◆ **Explore the material**:
[1] List the destinations that the Waymo commentary below says the writer would like the service to reach.
[2] In the Waymo commentary below, what did rides often cost the writer before promotions, before prices rose?
[3] Resume the Waymo commentary below, starting after its final sentence.

◆ **Text shown**:
As someone in Los Angeles who uses Waymo at least weekly, my experience is that pricing has become a bigger factor over the past few months. Rides that often used to cost me around $13-$17 before promotions are now regularly over $20. I enjoy using the service and would like to use it more, but at those prices I often choose to drive myself unless parking is difficult or I'm planning to drink.
If prices came back down, I could easily see myself using Waymo most days, potentially even for my daily commute. That makes me wonder how much pricing is affecting demand and ridership growth.
Coverage is another limitation. I would use Waymo more if it served destinations such as Woodland Hills, Pasadena, and LAX. If either my starting point or destination is outside the service area, the trip simply isn't an option.
The pickup and drop-off experience can also be frustrating at times. Waymo doesn't always allow the exact front entrance of a destination to be used, so pickups and drop-offs can end up down the street or even several blocks away. It's understandable that there are operational and safety reasons for some of these decisions, but it does add friction compared to driving yourself directly to the door.
Overall, I still like the service, but higher prices, service-area limitations, and pickup/drop-off constraints are the main reasons I don't use it more frequently.

◆ **Information provided**:
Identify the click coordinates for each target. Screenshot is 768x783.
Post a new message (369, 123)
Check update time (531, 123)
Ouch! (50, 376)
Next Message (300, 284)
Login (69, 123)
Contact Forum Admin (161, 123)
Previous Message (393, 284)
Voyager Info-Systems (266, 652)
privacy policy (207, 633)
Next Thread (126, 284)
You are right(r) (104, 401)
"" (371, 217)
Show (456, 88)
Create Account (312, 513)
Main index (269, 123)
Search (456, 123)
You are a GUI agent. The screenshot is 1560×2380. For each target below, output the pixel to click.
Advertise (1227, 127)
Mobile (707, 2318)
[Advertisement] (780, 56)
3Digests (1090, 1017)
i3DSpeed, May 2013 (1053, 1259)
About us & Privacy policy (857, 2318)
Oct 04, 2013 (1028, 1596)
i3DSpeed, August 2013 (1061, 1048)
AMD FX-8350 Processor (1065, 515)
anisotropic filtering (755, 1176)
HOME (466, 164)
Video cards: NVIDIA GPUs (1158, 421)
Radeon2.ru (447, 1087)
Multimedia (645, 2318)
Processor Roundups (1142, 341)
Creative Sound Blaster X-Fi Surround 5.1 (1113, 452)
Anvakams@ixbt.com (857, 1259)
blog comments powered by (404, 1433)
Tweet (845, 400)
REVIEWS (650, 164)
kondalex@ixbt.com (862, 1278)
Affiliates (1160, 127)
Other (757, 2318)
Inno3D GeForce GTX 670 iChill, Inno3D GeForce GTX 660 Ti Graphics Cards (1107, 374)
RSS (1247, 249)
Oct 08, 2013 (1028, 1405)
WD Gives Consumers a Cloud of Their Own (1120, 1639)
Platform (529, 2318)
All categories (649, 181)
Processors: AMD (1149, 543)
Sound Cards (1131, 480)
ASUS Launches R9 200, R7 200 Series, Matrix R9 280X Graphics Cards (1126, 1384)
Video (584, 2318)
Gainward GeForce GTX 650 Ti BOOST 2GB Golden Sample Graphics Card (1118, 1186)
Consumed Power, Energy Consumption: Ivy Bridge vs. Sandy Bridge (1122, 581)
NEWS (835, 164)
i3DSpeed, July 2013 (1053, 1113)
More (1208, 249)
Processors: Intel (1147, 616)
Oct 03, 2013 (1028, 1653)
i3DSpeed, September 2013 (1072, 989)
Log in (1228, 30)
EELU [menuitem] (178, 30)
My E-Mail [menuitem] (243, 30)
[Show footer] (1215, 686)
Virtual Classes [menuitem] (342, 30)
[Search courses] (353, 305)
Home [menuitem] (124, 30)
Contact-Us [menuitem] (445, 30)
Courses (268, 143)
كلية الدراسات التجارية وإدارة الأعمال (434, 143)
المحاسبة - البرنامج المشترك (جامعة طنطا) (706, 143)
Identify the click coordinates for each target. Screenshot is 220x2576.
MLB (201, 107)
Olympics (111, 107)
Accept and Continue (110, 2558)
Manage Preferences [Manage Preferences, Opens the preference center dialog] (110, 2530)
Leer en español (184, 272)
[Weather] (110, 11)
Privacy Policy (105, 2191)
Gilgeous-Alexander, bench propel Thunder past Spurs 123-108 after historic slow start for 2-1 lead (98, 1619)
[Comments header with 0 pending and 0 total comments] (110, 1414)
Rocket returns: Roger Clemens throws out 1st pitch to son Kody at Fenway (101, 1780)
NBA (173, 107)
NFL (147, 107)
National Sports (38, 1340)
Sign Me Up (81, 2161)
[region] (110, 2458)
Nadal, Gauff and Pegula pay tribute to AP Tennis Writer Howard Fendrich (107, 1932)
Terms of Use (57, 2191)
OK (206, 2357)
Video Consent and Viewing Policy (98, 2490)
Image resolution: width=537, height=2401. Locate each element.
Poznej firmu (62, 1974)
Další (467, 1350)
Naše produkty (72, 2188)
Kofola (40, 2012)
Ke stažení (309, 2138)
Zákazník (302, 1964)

◆ **Results of the exercise**:
[1] Woodland Hills, Pasadena, LAX

[2] Around $13 to $17.

[3]
Excellent point about pricing possibly shaping the demand curve and where supply/demand equilibrium falls. I also think the distance per trip piece is important because the per mile revenue profile looks different for a 10 trip compared to a 2 mile one. We don’t have public pricing data to my knowledge.
Waymo is definitely is more expensive during surge times since the only lever they have to temper demand is raising prices - https://x.com/TheRideshareGuy/status/2055842619482423558?s=20
Excellent post, Matt! Is it feasible to set up a self-updating database like Todd Schneider does for NYC ridehailing data: https://toddwschneider.com/dashboards/nyc-taxi-ridehailing-uber-lyft-data/
Love this idea. Let’s work on it!
Interesting post! One clarification regarding the “waiting time” — I believe this actually refers to vehicle waiting time rather than passenger waiting time. So excessive vehicles on the road relative to demand would cause this number to increase and vice-versa. Here’s what found in the glossary for the “TotalWaiting” field:
“The total amount of time vehicles waited between ending one passenger trip and initiating the next passenger trip, expressed as a monthly total in hours
Waiting begins after end of previous trip's Period 3 (passenger drop off) to beginning of next trip's Period 2 (request accepted, vehicle en route to next passenger).“
My interpretation of the stable pattern since summer 2025 is that Waymo has reached an “optimal” policy with respect to dispatching cars into service vs leaving them at the depot so as not to accrue excessive deadheading mileage.
Yes that is correct, it's the 'waiting time' of the vehicle or essentially deadheading time (Period 1). The lower this number the better. Period 2 is a similar metric in that you want it to be as low as possible since that is also essentially unpaid time and the lower the number, the higher the overall efficiency.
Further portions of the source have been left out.